Nearly 200 countries at the United Nations talks in Katowice — in the coal mining region of Silesia — saved the landmark 2015 Paris Agreement from disintegration on Saturday by agreeing a package of guidelines for its implementation.
But it deferred rules on carbon credits — a spur to business — and lacked any firm commitment to strengthen countries’ emissions cut targets by 2020, when the agreement comes into force.
As such it left the parties a long way from the Paris deal’s goal of keeping global warming below 2 degrees Celsius, let alone the cap of 1.5C needed to avert more extreme weather, rising sea levels and the loss of plant and animal species.
The world is heading for a 3-5C rise in temperatures this century, the UN World Meteorological Organization has said.
The Paris Agreement is based on individual commitments and expectations for the Polish talks to produce much more than rules for how those would be measured had always been low: the unity built in Paris had been shattered by a wave of governments placing national agendas before collective action.

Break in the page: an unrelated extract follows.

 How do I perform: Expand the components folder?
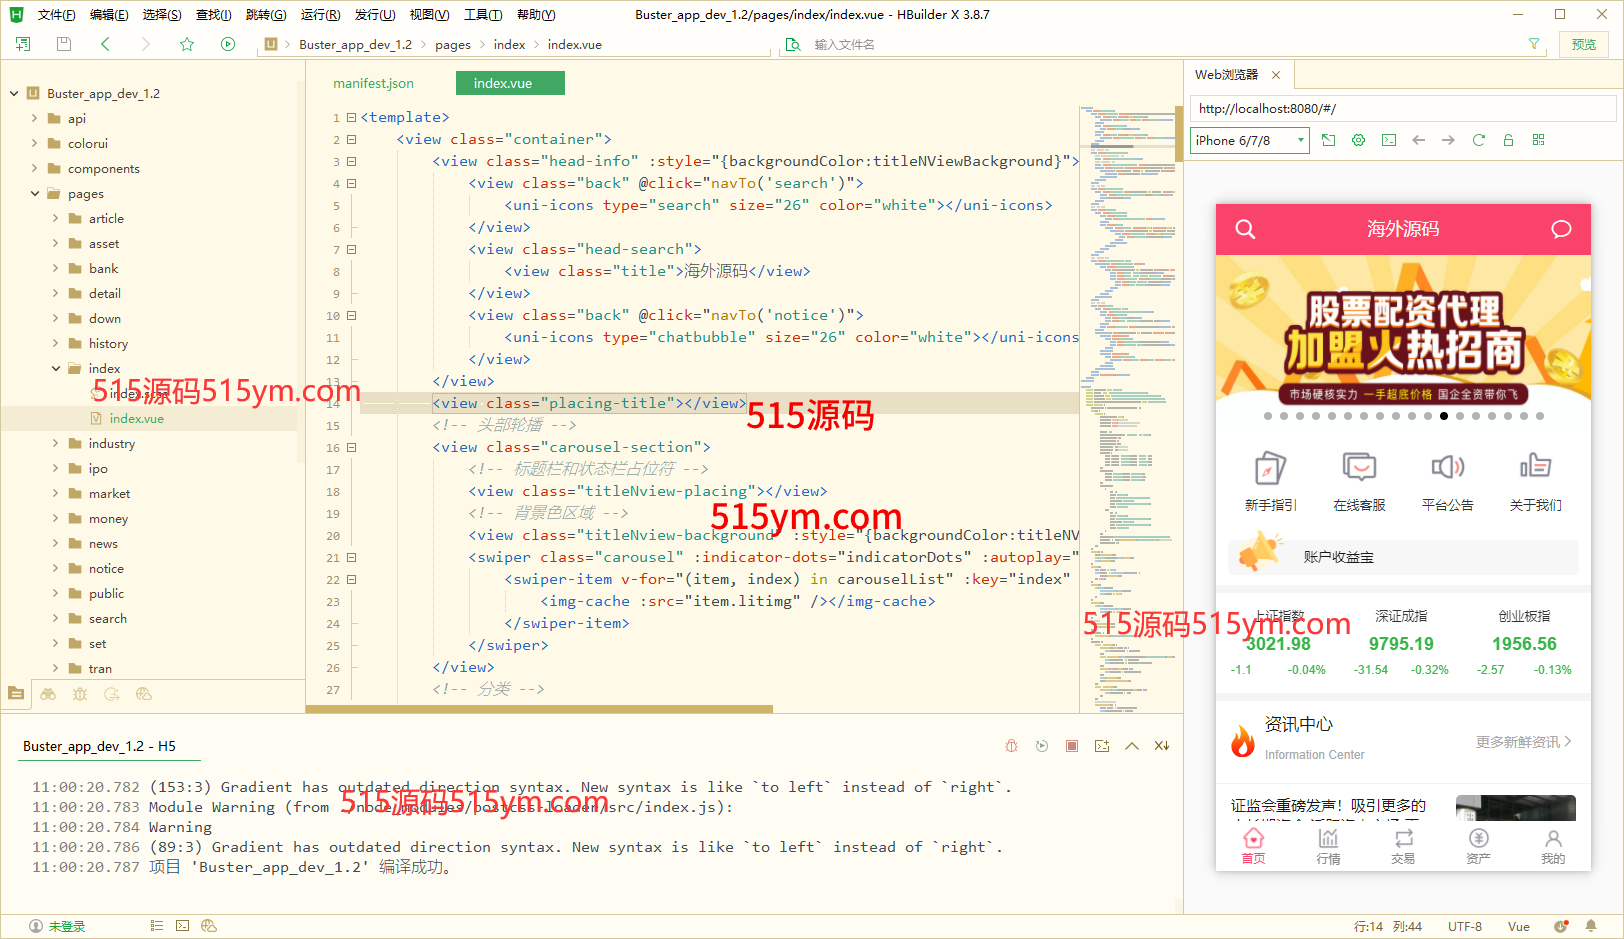click(x=35, y=169)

Only a handful of country leaders were present in Katowice and the UN Secretary-General had to fly back to the meeting to urge progress.
“Political will is missing,” Alden Meyer, director at the Union of Concerned Scientists, a non-profit science advocacy group, said as the conference staggered towards a finish delayed for more than 24 hours by last-minute wrangling over parts of the text.
“But it provides the hooks for governments, cities, businesses, civil society etc to do the work to get (to the Paris Agreement goals),” he said.
For conference president Michal Kurtyka it was a job well done. “Mission accomplished,” he said. “Our children look back at our legacy and recognise that we took the right decisions at important junctures like the one we face today.”
For nations suffering from climate change the agreement, which did not make clear how pledged funding would be provided, was just better than nothing. Simon Stiell, Environment Minister of Grenada in the Caribbean, said it “is barely scratching the surface of what we really require”.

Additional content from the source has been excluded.